Hypofractionated FLASH-RT as an Effective Treatment against Glioblastoma that Reduces Neurocognitive Side Effects in Mice

Tumor growth delay of H454 orthotopic glioblastoma implanted in the striatum of female Nude mice measured by bioluminescence (A–C) treated with 0, 10 Gy (BED = 20 Gy), 14 Gy (BED = 33.6 Gy) single dose or 2 × 7 Gy (BED = 23.8 Gy) daily fractionated WBI delivered with FLASH or CONV-RT. Mean change in relative bioluminescence ± SEM, N = 10–12 animals per group. P values were derived from the Mann–Whitney U test: **, P < 0.01; ***, P < 0.001 compared FLASH versus CONV group; ns, not significant. α/β ratio of 10 for BED calculation on the tumor. Survival curves of glioblastoma-bearing mice treated with 0, 10, or 14 Gy single dose or 2 × 7 Gy daily fractionated WBI with FLASH or CONV-RT (D–F). N = 10–12 animals per group. P values were derived from the log-rank test; compared FLASH versus CONV group. ns, not significant. Memory skills of glioblastoma-bearing mice treated with 0, 10 Gy (BED = 43.3 Gy), 14 Gy (BED = 79.3 Gy) single dose or 2 × 7 Gy (BED = 46.7 Gy) daily fractionated WBI delivered with FLASH or CONV-RT, evaluated by NOR test 4 weeks postimplantation (G–I). Mean DI ± SEM, N = 10–14 animals per group. P values were derived from the Mann–Whitney U test: *, P < 0.05; **, P < 0.01 compared Control and FLASH versus CONV group. ns, not significant. α/β ratio of 3 for BED calculation on the normal brain tissue.

Tumor growth delay of H454 orthotopic glioblastoma implanted in the striatum of female Nude mice treated with 0, 4 × 3.5 Gy (BED = 18.9 Gy) daily fractionated WBI; or 3 × 10 Gy (BED = 60 Gy) spaced by 48 hours WBI delivered with FLASH or CONV-RT (A and B). Mean change in relative bioluminescence ± SEM, N = 9–13 animals per group. P values were derived from the Mann–Whitney U test: **, P < 0.01; ***, P < 0.001; ****, P < 0.0001 compared FLASH versus CONV group; ns, not significant. α/β ratio of 10 for BED calculation on the tumor. Survival curves of glioblastoma-bearing mice treated with 0, 4 × 3.5 daily fractionated WBI; or 3 × 10 Gy spaced by 48 hours WBI delivered with FLASH or CONV-RT (C and D). N = 9–13 animals per group. P values were derived from the log-rank test. ***, P < 0.001; ****, P < 0.0001 versus control group; ns: not significant. Memory skills of glioblastoma-bearing mice treated with 0 Gy, 4 × 3.5 Gy (BED = 30.3 Gy) daily fractionated WBI; or 3 × 10 Gy (BED = 130 Gy) spaced by 48 hours WBI delivered with FLASH-RT or CONV-RT, evaluated by NOR test 4 weeks postimplantation (E and F). Mean DI ± SEM, N = 8–12 animals per group. P values were derived from the Mann–Whitney U test: *, P < 0.05; **, P < 0.01 compared with the CONV group. ns, not significant. α/β ratio of 3 for BED calculation on the normal brain tissue.

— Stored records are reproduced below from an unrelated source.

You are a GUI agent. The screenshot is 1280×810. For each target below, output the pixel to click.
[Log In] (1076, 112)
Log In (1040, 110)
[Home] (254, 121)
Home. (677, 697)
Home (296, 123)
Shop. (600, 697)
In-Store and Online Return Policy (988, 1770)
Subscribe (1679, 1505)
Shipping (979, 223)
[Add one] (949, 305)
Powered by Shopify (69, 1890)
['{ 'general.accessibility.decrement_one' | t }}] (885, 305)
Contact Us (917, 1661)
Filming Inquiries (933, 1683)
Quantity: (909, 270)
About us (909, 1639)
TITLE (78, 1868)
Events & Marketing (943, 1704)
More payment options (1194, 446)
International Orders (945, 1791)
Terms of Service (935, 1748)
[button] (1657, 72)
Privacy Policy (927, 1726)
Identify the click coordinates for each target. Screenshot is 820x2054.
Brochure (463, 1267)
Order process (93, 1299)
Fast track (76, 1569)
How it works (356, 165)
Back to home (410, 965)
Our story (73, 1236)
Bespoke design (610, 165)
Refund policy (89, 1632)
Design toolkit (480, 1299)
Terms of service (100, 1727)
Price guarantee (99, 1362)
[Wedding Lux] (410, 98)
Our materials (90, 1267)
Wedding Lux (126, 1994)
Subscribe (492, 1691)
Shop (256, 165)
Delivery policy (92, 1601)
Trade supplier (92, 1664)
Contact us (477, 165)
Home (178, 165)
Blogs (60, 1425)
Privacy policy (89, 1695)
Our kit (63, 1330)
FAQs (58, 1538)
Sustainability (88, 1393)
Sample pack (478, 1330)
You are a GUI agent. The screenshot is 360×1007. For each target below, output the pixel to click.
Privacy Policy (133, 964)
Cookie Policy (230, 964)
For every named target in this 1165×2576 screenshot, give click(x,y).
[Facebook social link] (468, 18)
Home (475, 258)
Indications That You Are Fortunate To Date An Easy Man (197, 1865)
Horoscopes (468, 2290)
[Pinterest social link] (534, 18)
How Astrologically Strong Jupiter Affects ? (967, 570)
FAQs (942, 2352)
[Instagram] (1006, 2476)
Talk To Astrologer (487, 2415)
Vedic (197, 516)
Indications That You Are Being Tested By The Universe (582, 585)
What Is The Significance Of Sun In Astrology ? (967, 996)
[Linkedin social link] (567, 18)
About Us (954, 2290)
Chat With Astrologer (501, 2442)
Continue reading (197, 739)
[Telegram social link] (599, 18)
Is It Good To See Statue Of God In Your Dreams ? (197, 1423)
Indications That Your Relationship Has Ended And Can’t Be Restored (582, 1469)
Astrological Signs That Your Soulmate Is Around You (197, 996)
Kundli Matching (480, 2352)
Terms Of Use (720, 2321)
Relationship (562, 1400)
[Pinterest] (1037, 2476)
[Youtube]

Tumor growth delay of H454 orthotopic glioblastoma implanted in the striatum of female Nude mice measured by bioluminescence (A) treated with 25 Gy (BED = 233 Gy) single-dose HBI delivered with FLASH-RT or CONV-RT. Mean change in relative bioluminescence ± SEM, N = 9–10 animals per group. P values were derived from the Mann–Whitney U test: ****, P < 0.0001; ns, not significant. α/β ratio of 10 for BED calculation on the tumor. Survival curves of H454 glioblastoma-bearing mice (B) treated with 25 Gy single-dose HBI delivered with FLASH or CONV-RT. N = 10 animals per group. P values were derived from log-rank test: ***, P < 0.01; ****, P < 0.0001 compared with the control group. ns, not significant. Memory skills of glioblastoma-bearing mice treated with 25 Gy (BED = 87.5 Gy) single-dose HBI delivered with FLASH or CONV-RT, evaluated by NOR test 4 weeks postimplantation (C). Mean ± SEM, N = 9–10 animals per group. P values were derived from the Mann–Whitney U test: ns, not significant. α/β ratio of 3 for BED calculation on the normal brain tissue.